本論文は、モット絶縁体であるLaTiO₃におけるオルター磁性と軌道秩序の関係を、第一原理計算を用いて理論的に調べた研究論文である。
オルター磁性体とは、スピン軌道相互作用がない場合でも、k空間に依存したスピン分裂電子バンドを示す、正味の磁化を持たない特殊な反強磁性体である。
LaTiO₃は、これまでオルター磁性体としては検討されてこなかったが、その結晶構造と電子構造から、オルター磁性を示す可能性が考えられる。
本研究では、KKRグリーン関数法とコヒーレントポテンシャル近似を用いて、LaTiO₃の電子状態計算を行った。

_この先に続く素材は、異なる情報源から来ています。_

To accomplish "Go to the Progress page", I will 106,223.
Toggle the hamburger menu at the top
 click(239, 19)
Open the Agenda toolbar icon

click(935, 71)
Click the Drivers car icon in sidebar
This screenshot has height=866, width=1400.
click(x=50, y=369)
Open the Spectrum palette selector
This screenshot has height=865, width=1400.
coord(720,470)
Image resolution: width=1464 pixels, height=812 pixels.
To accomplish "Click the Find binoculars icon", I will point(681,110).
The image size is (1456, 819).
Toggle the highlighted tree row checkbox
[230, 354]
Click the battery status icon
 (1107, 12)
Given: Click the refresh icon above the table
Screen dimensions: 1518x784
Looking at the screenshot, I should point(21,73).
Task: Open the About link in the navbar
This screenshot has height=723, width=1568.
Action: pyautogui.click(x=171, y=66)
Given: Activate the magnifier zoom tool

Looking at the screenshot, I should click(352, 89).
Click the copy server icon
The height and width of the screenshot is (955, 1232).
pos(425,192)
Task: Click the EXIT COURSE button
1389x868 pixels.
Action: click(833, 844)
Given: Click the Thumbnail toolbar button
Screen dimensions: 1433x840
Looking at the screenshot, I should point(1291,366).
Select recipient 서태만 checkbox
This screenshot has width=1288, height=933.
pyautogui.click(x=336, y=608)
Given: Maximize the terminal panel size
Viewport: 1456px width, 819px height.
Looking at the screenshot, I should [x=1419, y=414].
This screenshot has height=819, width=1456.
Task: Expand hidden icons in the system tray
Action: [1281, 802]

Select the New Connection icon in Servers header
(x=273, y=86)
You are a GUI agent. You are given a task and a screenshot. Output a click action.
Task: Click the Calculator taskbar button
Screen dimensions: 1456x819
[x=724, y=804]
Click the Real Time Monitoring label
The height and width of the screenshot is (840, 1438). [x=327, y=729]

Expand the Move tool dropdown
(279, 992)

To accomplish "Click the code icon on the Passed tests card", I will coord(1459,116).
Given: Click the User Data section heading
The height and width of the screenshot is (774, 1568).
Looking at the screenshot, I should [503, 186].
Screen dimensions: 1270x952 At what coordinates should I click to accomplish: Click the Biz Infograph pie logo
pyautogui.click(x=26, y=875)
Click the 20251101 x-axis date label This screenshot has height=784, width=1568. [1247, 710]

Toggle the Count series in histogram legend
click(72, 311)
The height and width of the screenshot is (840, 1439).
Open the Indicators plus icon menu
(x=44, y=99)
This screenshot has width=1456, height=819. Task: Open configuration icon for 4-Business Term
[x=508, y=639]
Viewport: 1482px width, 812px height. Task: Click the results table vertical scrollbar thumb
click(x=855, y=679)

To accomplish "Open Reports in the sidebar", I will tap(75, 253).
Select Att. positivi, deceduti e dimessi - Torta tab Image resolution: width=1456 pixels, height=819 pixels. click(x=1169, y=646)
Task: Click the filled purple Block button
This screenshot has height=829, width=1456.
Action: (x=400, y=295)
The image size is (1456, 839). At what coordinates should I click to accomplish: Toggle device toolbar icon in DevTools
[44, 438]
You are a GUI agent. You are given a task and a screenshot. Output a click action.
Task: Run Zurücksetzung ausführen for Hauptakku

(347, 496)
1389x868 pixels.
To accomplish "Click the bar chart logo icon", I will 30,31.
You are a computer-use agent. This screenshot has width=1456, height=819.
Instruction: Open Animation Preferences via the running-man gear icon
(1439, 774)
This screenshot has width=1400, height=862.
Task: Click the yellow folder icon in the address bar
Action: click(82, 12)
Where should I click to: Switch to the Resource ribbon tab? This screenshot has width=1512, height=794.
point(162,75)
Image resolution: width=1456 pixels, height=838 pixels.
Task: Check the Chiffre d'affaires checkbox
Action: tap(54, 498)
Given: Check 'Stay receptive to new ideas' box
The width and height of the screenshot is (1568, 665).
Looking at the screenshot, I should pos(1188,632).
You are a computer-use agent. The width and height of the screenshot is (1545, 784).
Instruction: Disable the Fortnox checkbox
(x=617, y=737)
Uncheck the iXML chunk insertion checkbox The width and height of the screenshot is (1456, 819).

その結果、LaTiO₃は、Tiイオンのt2g軌道が特定の秩序で占有されている場合に、オルター磁性を示すことが明らかになった。
具体的には、単位格子内のTiイオン対において、一方のTiイオンの(l=2, m=-1, sz=+1/2)状態が、もう一方のTiイオンの(l=2, m=+1, sz=-1/2)状態が占有されている場合に、オルター磁性が安定化される。
しかし、軌道 disorder が存在する場合、オルター磁性は不安定化し、通常の反強磁性状態に転移することがわかった。
これは、軌道 disorder により、Tiイオンの各サイトにおけるスピン偏極状態への寄与が、複数のt2g軌道からほぼ均等になされるようになり、スピン分裂が抑制されるためである。
本研究により、LaTiO₃は軌道秩序が存在する場合にのみオルター磁性を示す、不安定なオルター磁性体であることが明らかになった。
この結果は、LaTiO₃におけるスピン依存伝導現象や、LaTiO₃を用いたヘテロ構造における界面電子状態の形成機構の理解に重要な知見を与えるものである。
本研究は、LaTiO₃におけるオルター磁性の存在を理論的に示した初めての研究である。
また、軌道 disorder がオルター磁性に与える影響を明らかにした点でも、学術的に重要な貢献をしている。